Politica e parole di M. Tozzato
In un articolo, sul Corriere del 19.09.2010, Giovanni Belardelli scrive:
<<Molti anni fa un grande storico, Franco Venturi, definì il fascismo come il «regno della parola», appunto per il peso sempre maggiore che vi aveva acquistato la dimensione oratoria fatta di proclamazioni altisonanti e retoriche. Quella stessa definizione si applica altrettanto bene all’Italia di oggi, alla sua vita politica fatta sempre più di formule e di parole>>.

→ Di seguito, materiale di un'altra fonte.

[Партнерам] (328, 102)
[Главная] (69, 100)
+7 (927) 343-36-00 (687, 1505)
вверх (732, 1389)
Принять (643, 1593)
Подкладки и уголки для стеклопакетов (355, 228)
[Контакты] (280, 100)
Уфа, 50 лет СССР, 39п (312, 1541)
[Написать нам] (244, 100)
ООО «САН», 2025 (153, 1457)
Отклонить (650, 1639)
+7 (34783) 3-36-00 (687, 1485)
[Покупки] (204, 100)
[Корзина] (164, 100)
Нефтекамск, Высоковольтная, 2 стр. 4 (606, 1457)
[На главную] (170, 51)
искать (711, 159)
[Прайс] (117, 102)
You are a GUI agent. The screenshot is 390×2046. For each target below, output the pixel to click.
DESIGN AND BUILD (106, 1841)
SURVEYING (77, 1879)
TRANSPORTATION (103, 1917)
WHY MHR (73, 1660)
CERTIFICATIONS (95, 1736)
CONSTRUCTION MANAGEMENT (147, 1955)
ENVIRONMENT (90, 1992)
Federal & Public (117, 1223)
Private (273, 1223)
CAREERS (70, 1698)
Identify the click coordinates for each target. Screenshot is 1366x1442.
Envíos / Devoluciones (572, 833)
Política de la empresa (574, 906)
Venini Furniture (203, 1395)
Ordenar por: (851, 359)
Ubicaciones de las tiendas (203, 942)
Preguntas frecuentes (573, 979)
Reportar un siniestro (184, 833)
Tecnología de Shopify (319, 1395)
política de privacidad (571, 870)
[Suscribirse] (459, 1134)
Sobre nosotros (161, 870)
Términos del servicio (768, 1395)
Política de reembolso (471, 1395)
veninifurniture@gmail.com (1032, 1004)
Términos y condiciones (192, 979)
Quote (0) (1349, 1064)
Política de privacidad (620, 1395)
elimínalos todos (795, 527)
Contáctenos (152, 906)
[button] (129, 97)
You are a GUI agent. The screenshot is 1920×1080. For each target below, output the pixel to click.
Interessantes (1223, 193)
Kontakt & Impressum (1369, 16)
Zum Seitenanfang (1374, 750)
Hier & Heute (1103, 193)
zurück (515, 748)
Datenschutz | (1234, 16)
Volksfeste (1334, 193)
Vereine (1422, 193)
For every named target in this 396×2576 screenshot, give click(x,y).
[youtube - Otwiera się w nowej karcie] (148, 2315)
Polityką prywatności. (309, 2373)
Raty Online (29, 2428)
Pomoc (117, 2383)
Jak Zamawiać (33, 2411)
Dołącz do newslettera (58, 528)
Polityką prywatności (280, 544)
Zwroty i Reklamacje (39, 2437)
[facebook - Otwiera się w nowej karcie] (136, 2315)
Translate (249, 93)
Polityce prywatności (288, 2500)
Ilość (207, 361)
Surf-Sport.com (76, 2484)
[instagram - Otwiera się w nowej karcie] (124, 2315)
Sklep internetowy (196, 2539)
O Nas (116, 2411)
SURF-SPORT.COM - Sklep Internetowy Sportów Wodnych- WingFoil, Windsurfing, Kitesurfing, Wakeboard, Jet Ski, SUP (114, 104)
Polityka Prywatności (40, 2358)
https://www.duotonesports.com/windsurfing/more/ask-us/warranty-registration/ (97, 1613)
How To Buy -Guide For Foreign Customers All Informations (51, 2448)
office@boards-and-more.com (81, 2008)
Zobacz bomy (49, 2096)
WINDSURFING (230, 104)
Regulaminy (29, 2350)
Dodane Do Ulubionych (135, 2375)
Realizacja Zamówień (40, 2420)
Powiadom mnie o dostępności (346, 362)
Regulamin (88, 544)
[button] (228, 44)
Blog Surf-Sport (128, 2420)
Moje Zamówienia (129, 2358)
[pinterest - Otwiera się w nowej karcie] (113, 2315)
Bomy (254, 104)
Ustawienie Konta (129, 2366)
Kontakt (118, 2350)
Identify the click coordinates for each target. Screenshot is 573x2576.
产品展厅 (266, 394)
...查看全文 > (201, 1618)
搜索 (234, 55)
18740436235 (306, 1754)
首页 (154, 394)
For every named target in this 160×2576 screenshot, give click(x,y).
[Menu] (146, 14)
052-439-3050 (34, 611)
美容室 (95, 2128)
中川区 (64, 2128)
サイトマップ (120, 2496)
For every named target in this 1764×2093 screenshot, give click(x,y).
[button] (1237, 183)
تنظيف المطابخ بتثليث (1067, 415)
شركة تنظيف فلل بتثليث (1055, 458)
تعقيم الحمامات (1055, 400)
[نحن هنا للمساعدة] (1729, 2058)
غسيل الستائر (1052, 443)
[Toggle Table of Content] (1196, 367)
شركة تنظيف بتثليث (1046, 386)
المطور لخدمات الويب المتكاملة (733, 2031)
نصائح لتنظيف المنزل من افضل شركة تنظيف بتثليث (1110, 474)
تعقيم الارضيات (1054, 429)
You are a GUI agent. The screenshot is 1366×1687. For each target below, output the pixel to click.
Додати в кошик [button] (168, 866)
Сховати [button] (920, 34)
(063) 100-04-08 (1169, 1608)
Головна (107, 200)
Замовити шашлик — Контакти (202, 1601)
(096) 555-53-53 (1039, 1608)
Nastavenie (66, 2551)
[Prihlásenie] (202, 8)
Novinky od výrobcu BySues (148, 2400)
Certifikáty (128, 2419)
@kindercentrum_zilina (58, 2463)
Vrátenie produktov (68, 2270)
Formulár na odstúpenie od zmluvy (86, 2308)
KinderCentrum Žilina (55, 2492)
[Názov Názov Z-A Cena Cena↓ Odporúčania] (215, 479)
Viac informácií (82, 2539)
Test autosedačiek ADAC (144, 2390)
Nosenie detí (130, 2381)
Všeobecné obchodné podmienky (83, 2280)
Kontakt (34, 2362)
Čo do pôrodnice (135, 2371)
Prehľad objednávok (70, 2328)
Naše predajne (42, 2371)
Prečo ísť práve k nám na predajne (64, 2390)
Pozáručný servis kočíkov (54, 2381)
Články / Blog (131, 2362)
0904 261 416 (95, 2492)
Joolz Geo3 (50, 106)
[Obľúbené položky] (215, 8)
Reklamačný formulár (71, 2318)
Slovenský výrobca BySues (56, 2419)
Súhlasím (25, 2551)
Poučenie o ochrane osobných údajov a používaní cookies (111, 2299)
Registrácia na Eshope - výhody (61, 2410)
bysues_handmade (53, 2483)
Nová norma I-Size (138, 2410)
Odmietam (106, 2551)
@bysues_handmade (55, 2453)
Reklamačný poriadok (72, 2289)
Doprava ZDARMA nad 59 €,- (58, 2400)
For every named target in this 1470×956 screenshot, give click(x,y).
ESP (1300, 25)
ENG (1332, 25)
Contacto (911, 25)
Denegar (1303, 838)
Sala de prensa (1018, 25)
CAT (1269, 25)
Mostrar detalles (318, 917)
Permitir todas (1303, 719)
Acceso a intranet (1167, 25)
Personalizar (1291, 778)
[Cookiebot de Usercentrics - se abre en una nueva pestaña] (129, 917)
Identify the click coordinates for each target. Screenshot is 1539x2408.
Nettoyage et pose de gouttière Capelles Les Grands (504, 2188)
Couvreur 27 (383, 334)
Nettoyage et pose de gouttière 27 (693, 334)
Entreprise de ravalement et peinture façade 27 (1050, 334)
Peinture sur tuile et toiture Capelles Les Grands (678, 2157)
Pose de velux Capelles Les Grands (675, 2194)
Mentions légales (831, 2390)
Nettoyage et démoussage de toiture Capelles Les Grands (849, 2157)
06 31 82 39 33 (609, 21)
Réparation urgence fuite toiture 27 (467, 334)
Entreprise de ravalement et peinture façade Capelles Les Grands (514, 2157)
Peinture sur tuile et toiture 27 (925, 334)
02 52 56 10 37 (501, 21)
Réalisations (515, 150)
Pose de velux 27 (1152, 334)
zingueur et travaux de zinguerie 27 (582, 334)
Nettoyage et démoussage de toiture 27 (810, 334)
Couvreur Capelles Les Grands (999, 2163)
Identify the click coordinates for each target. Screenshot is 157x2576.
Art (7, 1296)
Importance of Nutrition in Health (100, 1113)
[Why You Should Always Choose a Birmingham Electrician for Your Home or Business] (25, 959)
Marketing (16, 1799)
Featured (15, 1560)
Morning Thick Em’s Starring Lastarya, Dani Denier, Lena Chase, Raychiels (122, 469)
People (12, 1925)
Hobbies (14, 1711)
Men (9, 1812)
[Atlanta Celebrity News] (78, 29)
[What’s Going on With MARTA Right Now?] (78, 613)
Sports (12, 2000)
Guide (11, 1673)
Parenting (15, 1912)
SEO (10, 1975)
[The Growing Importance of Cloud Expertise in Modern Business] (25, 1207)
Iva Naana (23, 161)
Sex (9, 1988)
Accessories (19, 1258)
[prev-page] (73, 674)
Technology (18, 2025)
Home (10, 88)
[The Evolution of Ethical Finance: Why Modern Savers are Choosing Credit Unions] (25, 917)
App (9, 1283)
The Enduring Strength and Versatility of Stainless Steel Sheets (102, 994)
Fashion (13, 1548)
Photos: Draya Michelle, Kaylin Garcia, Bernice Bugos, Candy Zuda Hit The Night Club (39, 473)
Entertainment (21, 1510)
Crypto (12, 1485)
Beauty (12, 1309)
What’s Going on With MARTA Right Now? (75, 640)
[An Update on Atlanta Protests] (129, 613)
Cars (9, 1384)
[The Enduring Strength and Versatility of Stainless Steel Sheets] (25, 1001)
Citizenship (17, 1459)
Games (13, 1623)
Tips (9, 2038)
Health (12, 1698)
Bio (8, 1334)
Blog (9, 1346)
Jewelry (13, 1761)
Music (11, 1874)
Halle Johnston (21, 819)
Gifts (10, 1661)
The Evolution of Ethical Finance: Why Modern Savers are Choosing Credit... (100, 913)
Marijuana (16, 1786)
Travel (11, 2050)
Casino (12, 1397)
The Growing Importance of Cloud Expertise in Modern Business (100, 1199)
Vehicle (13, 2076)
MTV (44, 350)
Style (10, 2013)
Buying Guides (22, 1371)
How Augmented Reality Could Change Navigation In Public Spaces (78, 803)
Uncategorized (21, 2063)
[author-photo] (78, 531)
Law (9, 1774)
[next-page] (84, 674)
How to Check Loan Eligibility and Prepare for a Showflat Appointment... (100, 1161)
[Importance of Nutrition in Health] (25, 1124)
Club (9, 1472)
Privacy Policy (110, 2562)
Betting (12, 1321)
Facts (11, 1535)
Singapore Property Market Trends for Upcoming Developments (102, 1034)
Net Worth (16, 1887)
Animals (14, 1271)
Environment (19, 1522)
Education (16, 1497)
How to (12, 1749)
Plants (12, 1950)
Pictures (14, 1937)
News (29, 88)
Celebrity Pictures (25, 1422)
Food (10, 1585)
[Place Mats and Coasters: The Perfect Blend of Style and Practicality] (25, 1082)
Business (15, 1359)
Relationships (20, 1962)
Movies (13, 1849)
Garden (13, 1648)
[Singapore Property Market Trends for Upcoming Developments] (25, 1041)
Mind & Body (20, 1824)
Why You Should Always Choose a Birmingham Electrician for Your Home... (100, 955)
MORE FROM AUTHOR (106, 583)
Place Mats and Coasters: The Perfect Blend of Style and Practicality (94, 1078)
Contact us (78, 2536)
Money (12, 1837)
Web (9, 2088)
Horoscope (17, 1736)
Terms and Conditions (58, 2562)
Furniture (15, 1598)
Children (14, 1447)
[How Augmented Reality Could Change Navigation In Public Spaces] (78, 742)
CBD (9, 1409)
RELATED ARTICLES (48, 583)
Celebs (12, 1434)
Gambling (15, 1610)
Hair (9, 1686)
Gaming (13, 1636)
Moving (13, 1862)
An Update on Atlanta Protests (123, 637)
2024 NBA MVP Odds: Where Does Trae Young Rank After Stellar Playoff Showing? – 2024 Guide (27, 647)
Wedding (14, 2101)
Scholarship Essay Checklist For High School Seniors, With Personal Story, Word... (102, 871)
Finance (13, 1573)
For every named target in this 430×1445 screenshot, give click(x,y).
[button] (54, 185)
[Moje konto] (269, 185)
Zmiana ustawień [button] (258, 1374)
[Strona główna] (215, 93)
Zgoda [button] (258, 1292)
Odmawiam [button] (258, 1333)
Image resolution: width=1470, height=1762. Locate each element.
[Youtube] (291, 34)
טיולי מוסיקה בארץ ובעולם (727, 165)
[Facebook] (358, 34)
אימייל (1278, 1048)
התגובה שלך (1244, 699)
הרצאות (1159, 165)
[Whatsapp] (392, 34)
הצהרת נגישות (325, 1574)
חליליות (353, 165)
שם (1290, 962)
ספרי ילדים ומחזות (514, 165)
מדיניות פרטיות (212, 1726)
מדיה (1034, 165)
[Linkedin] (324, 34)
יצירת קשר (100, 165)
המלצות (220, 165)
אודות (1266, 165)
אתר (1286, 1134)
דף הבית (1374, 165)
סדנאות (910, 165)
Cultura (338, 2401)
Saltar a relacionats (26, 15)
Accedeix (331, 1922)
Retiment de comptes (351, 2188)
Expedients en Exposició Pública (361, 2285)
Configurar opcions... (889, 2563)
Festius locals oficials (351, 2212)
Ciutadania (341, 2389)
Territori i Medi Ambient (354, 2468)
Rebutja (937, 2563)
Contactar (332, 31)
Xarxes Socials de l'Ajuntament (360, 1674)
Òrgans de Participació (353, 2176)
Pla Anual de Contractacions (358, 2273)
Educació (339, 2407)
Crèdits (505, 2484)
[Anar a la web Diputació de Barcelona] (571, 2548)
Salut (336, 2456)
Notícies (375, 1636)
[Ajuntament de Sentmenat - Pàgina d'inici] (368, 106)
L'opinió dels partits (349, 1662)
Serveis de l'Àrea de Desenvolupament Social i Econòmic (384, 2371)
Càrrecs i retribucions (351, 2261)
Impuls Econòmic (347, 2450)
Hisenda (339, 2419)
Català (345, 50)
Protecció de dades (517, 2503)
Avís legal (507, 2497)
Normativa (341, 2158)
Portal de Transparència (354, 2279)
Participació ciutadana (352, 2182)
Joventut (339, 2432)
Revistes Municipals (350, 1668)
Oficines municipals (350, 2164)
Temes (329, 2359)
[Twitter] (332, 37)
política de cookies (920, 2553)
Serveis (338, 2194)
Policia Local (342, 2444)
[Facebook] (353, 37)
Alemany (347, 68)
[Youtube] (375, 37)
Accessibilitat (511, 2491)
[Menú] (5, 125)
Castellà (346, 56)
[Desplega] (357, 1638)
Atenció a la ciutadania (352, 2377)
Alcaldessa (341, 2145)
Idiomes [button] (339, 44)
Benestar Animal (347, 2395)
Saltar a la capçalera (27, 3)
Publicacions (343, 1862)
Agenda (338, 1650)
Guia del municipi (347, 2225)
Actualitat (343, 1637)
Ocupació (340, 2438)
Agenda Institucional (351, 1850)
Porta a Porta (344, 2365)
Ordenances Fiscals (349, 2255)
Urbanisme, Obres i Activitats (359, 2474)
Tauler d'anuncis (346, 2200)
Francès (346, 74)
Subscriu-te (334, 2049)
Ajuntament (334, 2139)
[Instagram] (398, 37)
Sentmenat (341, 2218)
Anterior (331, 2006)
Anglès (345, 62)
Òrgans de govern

Effettivamente da parecchi anni lo sfoggio di retorica per lo più rozza, insulsa e banale – di fatto, a guardare i risultati, il suo successo pare legato proprio a queste caratteristiche – ha assunto dimensioni mastodontiche; l’ideologia e la propaganda sono ovviamente necessarie per costruire il consenso attorno ai partiti e ai loro leader ma qualche elemento realistico era comunque richiesto fino a qualche anno fa, adesso basta parlare a vanvera e i risultati nei confronti dell’ “opinione pubblica” sono comunque assicurati, nel “bene e/o nel male”. Belardelli a questo proposito introduce una interessante osservazione di cui non ero a conoscenza:
<<Forse, se nella politica italiana le parole hanno tanta importanza, è anche perché soprattutto dalle parole è nato un secolo e mezzo fa lo Stato nazionale. In un saggio di vari anni fa uno studioso francese distinse le nazioni europee in «classiche» e «romantiche». Le prime erano scaturite dall’azione politica e militare di grandi monarchie, condotta attraverso i secoli; in questo senso, quelle nazioni erano «figlie della realtà». Le nazioni romantiche, invece, nate grazie al ruolo decisivo del dato culturale, grazie spesso a un’opera di vera e propria invenzione artistica e letteraria, gli apparivano «figlie della poesia ». Per i modi e i tempi in cui si è formata come Stato nazionale, l’Italia appartiene evidentemente alla seconda categoria, è figlia di una lunga storia culturale venuta a contatto nell’800 con l’immaginazione del nazionalismo romantico («La messe raccolta da Cavour è quella seminata da Dante», scrisse uno storico del nazionalismo).>>
Sono proprio i “critici” (forse solo apparenti) dell’unità nazionale che sembrano i “migliori” eredi di questa tradizione italica; la Lega Nord continua a raccontare un’ incredibile quantità di “favole”, riguardo quello che la cosiddetta “Padania” dovrà attendersi da un altrettanto “favoloso” federalismo che, pur mantenendo unita l’Italia, trasformerà le regioni del nord in un “paese di Cuccagna”, mentre il meridione sarà costretto finalmente a rimboccarsi le maniche, visto che secondo il “Senatur” e i suoi compari il problema si riduce a questo e gli elementi strutturali e l’ignavia di una classe politica indecente (in primis quella “romana” che ha nella Lega la “terza forza” in termini numerici) sarebbero soltanto fisime intellettualistiche a cui il “popolo Padano” non deve dare nessun credito. Così infine Belardelli conclude il suo articolo:
<<Tutto questo non vuol dire che oggi dobbiamo considerarci condannati a essere governati o da una «cultura del fare», come quella evocata dal presidente del Consiglio, che in realtà appare poco in grado di affrontare i problemi del Paese; oppure da un’opposizione per la quale il riformismo[…] sembra non riuscire a essere altro che una parola.>>
A questo proposito è giusto osservare che il Cavaliere, ormai in declino, è stato l’autentico maestro di quel tipo di comunicazione politica che tutti, alleati o avversari, utilizzano come strumento “di lotta e di governo”; ma come osserva l’editorialista – attraverso un mare di giravolte e di equilibrismi – Berlusconi, imprenditore alquanto atipico, ha comunque – ad esempio nel campo della politica estera – dimostrato di essere l’unico a possedere forse non una “cultura” ma una certa qual “capacità” di fare o tentare di fare qualcosa (magari solo per soddisfare i propri egoistici interessi) che andasse in una direzione diversa da quella indicata e comandata dai pre-dominanti d’oltreoceano.